La foto mostra un comunista, “sovversivo” e antifascista. Un dirigente del PCdI degli anni di Bordiga, che conobbe la Russia bolscevica e morì, dissidente, ma “rosso”, combattendo durante le “Quattro Giornate”. Tra l’11 e il 12 settembre del 1943, a Napoli i nazisti avevano completato la sanguinosa occupazione della città. I comandanti militari, il re, il governo erano in fuga e la popolazione civile, abbandonata al suo destino, aveva preso le armi. Era iniziata così, dopo l’8 settembre, quella Resistenza che non fu né lotta di scugnizzi, né violenza di teppa rossa, come si potrebbe pensare leggendo libracci di sedicenti storici, registrando i silenzi delle nostre autorità politiche o assistendo alle commemorazioni ufficiali, con i carabinieri onnipresenti, che non possono suonare “Bella Ciao”.
A fine mese ci sarà la patetica e talvolta grottesca “celebrazione” delle Quattro Giornate, tra sciabole e inni patriottici. Il PD, la nuova destra, quella che sta letteralmente cancellando la Costituzione antifascista, sgomita per un posto al sole in vista delle elezioni comunali e si prepara a radunare le scolaresche al teatro San Carlo, per distribuire premi e cominciare la campagna elettorale. A questo servono ormai le ricorrenze.
Naturalmente dei più di duecento antifascisti schedati e perseguitati politici, che furono protagonisti della lotta a Napoli, nessuno sa nulla e nessuno parlerà. Nessuno, soprattutto nelle scuole e nelle università. Silenzio di tomba. Nel silenzio e da sola, del resto, se ne’è andata il mese scorso l’ultima combattente di Spagna, Ada Grossi, napoletana come il fratello ferito sulle nevi di Teruel, che vive solo e ignorato dai sedicenti “antifascisti” di questo tempo buio. Da sola e nel silenzio.
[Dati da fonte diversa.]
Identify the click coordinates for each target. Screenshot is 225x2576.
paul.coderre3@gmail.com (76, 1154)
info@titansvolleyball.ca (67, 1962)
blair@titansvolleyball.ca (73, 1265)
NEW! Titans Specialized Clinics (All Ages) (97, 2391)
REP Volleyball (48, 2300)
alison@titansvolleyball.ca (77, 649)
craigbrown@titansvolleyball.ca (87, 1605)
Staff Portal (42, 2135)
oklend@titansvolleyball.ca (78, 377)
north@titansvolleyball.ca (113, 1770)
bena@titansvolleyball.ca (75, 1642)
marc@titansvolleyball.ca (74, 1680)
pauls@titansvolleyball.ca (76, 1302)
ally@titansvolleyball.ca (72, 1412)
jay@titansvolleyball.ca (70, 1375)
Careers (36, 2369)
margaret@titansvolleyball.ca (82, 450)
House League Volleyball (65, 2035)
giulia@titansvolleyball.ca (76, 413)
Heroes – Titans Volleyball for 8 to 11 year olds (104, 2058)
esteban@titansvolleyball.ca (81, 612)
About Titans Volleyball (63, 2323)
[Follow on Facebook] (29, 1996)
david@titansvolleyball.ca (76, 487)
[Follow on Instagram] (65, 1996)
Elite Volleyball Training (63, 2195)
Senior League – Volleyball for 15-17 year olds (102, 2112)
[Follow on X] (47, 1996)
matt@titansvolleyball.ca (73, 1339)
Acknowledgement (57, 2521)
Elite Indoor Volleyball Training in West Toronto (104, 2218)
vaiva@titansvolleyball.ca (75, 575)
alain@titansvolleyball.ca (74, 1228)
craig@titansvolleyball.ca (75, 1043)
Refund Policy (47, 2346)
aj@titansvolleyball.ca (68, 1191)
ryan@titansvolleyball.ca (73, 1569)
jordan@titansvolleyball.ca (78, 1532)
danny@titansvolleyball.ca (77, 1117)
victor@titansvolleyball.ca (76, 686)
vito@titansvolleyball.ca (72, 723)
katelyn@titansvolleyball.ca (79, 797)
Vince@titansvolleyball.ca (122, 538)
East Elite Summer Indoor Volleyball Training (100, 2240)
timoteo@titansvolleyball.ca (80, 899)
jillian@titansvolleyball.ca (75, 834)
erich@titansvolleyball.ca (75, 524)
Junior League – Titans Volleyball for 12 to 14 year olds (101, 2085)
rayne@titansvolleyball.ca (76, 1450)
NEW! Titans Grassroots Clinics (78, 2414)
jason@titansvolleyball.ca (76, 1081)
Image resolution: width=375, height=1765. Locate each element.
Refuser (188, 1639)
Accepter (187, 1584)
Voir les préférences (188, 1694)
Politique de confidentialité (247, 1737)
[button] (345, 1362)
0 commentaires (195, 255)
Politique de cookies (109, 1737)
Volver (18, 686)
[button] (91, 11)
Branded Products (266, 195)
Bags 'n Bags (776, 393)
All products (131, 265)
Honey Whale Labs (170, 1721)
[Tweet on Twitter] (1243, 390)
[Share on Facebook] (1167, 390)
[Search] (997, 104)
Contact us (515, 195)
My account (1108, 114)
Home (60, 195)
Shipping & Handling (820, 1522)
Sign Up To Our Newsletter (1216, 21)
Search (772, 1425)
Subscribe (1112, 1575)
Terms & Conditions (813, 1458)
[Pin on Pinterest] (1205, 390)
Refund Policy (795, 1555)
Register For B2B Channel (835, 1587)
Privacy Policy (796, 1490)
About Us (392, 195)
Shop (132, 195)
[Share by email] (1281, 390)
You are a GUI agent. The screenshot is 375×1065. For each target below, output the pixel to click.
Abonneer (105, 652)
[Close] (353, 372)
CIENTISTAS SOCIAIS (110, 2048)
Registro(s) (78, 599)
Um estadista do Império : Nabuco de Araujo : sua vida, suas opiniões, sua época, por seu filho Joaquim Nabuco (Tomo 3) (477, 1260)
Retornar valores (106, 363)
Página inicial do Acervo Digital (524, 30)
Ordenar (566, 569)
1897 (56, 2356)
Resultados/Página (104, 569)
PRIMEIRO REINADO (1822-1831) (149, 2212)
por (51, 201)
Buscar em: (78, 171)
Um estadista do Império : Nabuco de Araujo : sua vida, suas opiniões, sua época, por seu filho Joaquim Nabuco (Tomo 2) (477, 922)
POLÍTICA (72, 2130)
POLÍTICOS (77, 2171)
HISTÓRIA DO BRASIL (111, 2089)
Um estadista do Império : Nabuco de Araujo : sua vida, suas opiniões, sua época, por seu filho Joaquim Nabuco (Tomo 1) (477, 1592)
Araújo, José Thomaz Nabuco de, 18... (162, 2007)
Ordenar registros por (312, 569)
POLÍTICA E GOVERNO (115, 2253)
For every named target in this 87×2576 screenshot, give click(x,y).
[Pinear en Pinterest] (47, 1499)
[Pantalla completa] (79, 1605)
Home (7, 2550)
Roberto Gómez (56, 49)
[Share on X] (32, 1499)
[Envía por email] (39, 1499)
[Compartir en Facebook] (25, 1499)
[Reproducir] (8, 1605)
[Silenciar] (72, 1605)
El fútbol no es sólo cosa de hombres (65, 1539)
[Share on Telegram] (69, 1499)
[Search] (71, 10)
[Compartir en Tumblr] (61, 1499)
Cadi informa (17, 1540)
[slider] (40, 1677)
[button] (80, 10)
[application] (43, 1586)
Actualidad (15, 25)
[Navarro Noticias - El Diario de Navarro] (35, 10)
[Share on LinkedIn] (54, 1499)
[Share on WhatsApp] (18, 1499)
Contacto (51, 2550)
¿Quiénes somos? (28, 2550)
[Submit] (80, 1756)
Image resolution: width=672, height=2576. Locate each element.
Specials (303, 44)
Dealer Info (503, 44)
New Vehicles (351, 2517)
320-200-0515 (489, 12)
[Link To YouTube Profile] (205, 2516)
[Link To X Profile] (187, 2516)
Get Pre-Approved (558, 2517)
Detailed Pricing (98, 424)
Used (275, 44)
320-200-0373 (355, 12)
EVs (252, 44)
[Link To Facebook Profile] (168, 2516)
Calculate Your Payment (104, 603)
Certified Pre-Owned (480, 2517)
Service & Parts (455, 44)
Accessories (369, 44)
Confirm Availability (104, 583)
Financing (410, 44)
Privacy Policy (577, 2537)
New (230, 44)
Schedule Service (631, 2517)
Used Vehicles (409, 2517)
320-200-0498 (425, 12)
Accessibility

La formazione e la memoria storica sono monopolio dei padroni e dei ceti dominanti. Bisognerebbe fare dello scontro in corso sulla scuola la linea del Piave di quanto resta di una sinistra reduce da un’autentica Caporetto culturale. Bisognerebbe, certo. Ma chi si occupa della scuola? Chi prova a ragionare sul peso politico della sconfitta culturale che abbiamo sotto gli occhi e si decide a reagire? Praticamente nessuno, tranne sparuti manipoli di docenti, abbandonati al proprio destino. Qui da noi si parla di Turchia e di Grecia e si sogna un riscatto che però non si prova a costruire. E’ incredibile ma vero. A sostegno di un manifesto in difesa della nostra scuola, non è giunta la firma di uno studente, di un collettivo o di un centro sociale. Siamo tutti antifascisti, si sente urlare in piazza. Ma è uno slogan. Ormai, si dice, destra e sinistra non esistono più. Ci sono il partito di Renzi, quello di Alfano e la “banda degli onesti”, il movimento di Grillo, un miscuglio di rossi e di neri mimetizzati.